One of the biggest threats to cryptocurrency holders is malware, which remains undetected on the system only to manifest itself when coins and other funds inexplicably go missing. Your antivirus software is of little use against the most advanced forms of malware, for several reasons:
There is evidence that malware can evade antivirus, either by being encrypted or by appearing so innocuous that it is unnoticed.
An existing program that seems safe can at a later time update itself to incorporate malware.
When you download a trial version of antivirus software, the program hides some files deep in the registry to ensure that after the trial expires merely deleting the program will not renew the trial. So if antivirus software is able to hide stuff on your system that cannot be easily removed or detected, so can malware.
People have lost Bitcoin despite having antivirus software running.

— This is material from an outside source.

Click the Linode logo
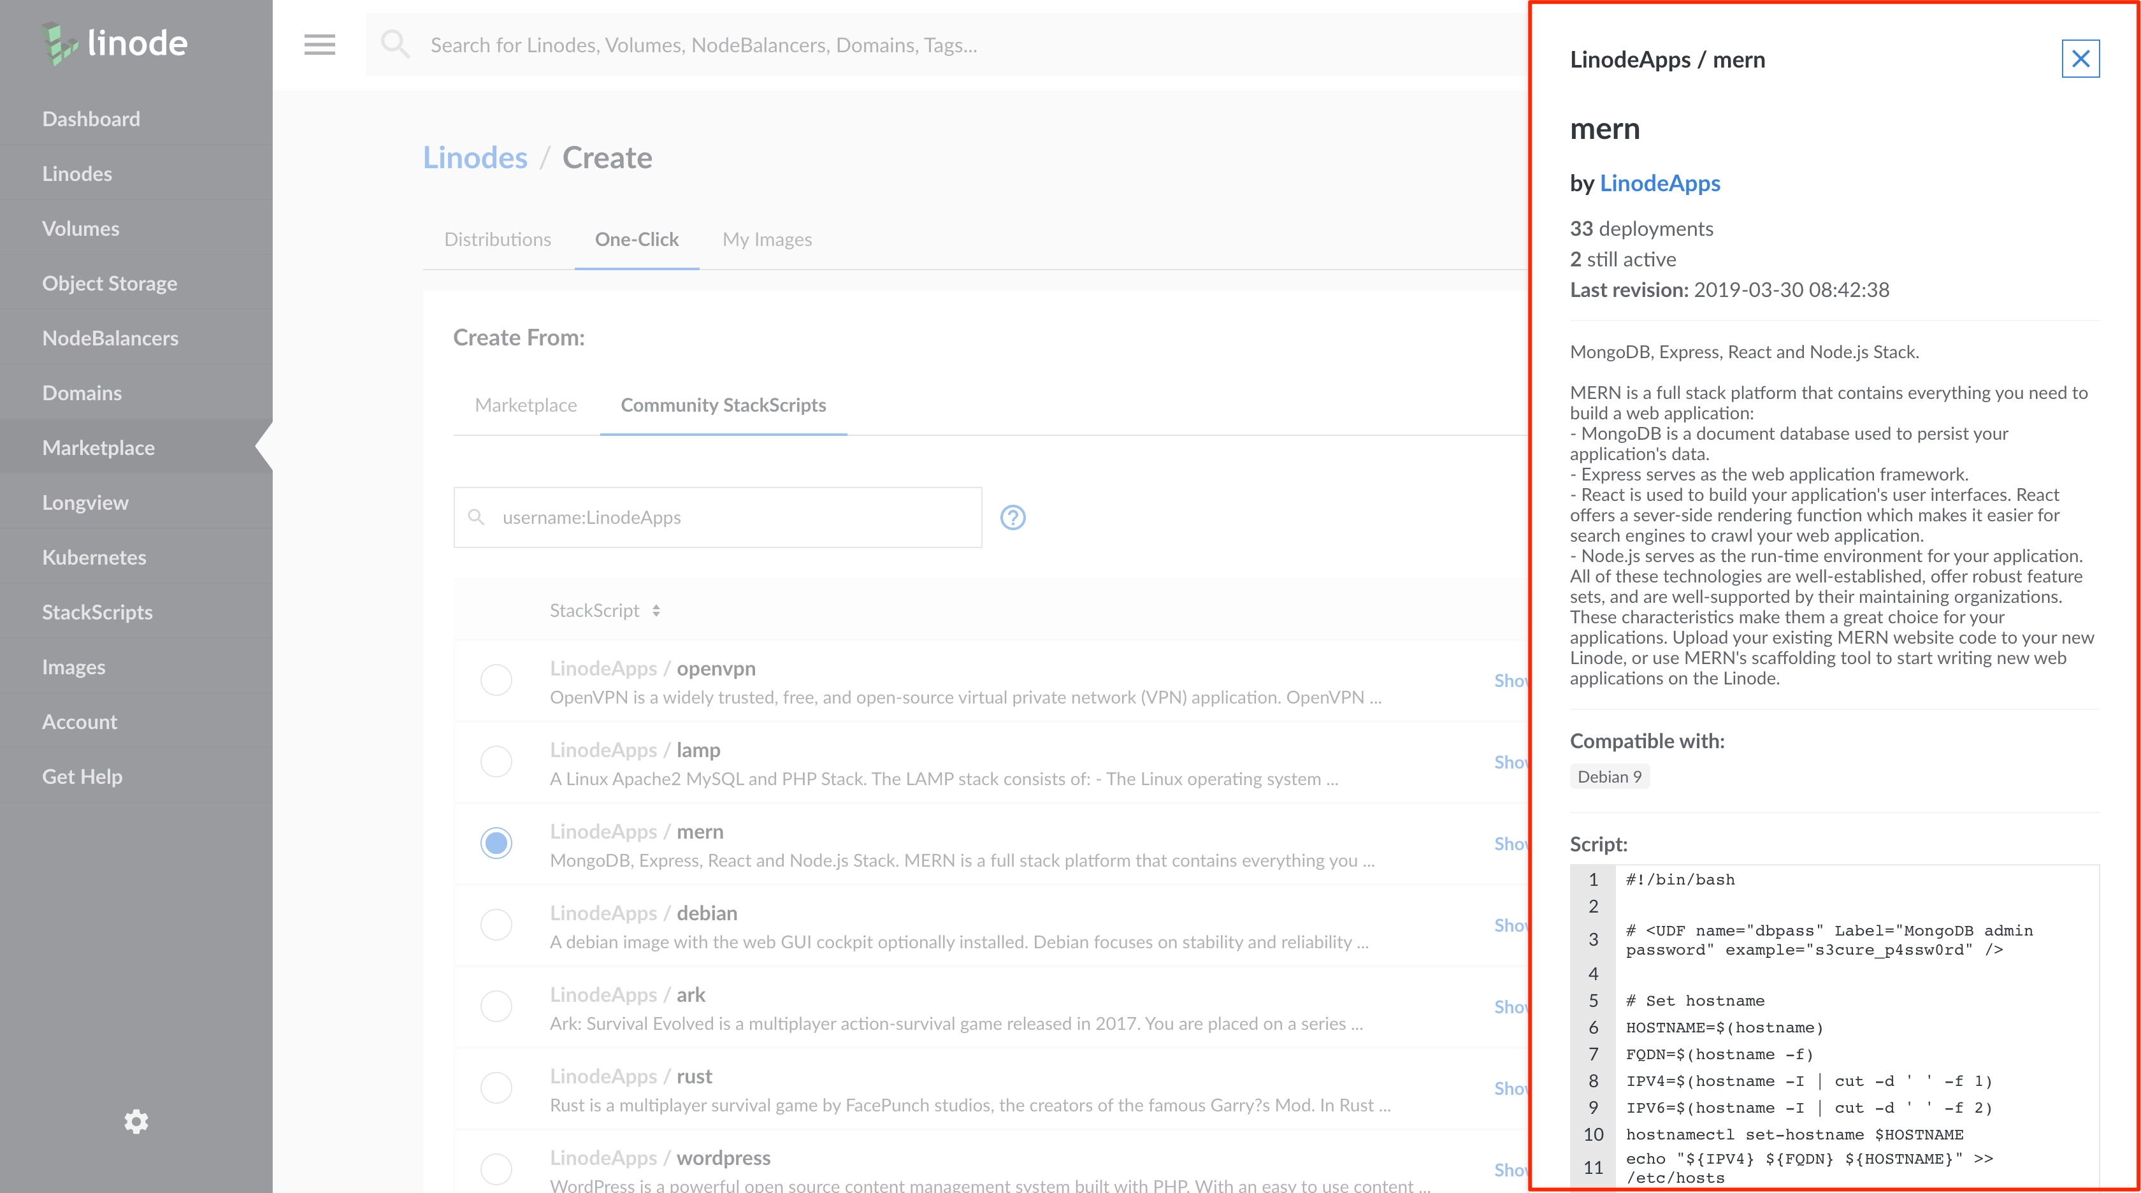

It’s not uncommon to read stories of people having Bitcoin stolen despite antivirus not finding anything.
Remote Access Trojans (RATs) are the most dangerous form of malware, worse than even those cryptolockers. RATs can log your wallet private passwords (such if you’re using an electrum wallet) as you are typing them into the computer and then steal the coins. A program as innocuous as teamviewer, which millions of people have installed, can potentially be turned in a RAT. Rats can also search for computers with Bitcoin-related activity and then steal coins as users unlock wallets. This means if you have coins on an exchange and you move them to a Trezor or Ledger (which goes to show how even if you take all the necessary precautions such as buying a hardware wallet, you can still fail), the malware can steal the private key as soon as it is exposed.
Chrome plugins can log your form data and send it to a remote server…this includes passwords and other login credentials. This is because the plugin, via JavaScript, inserts a modification to the document object model that triggers when a form is entered. You would think that Google would never allow an app developer to have such power, but you’d be wrong. Antivirus cannot stop this.
Antivirus software tends to generate too may alerts and false positives, which are annoying and make people included to turn off the program, hence diminishing its effectiveness.
For these reason and others, I don’t use antivirus software. I haven’t used antivirus in years and have never had problems with my computer being infected. My solution, to the best of my knowledge, is completely new, but I believe to be far more effective than antivirus at detecting major threats.
Given the all the attention Bitcoin has gotten and the extreme valuations of these currencies, advanced malware is programmed to home in on Bitcoin keys and wallets. A single wallet that holds a few coins is far better than a bunch of credit card numbers or filling one’s computer with pop-up generators.
So what I do is keep a Litecoin wallet open at all times on my computer, which has $60 in it (about 1/3 of a single Litecoin) and is unencrypted. I also keep the secret key in plaintext. If is vanishes, then I know my system is infected, which so far after 4 months of running the experiment it hasn’t. Does this not seem like a waste of money when instead for $60 I could buy a full-fledged antivirus software? But I would rather lose the $60 and know what I am fully up against than spend $60 on a program that will only give me a false sense of security.
If your computer is infected, the only safe option is to backup important files and just reformat everything and then redo the Litecoin test.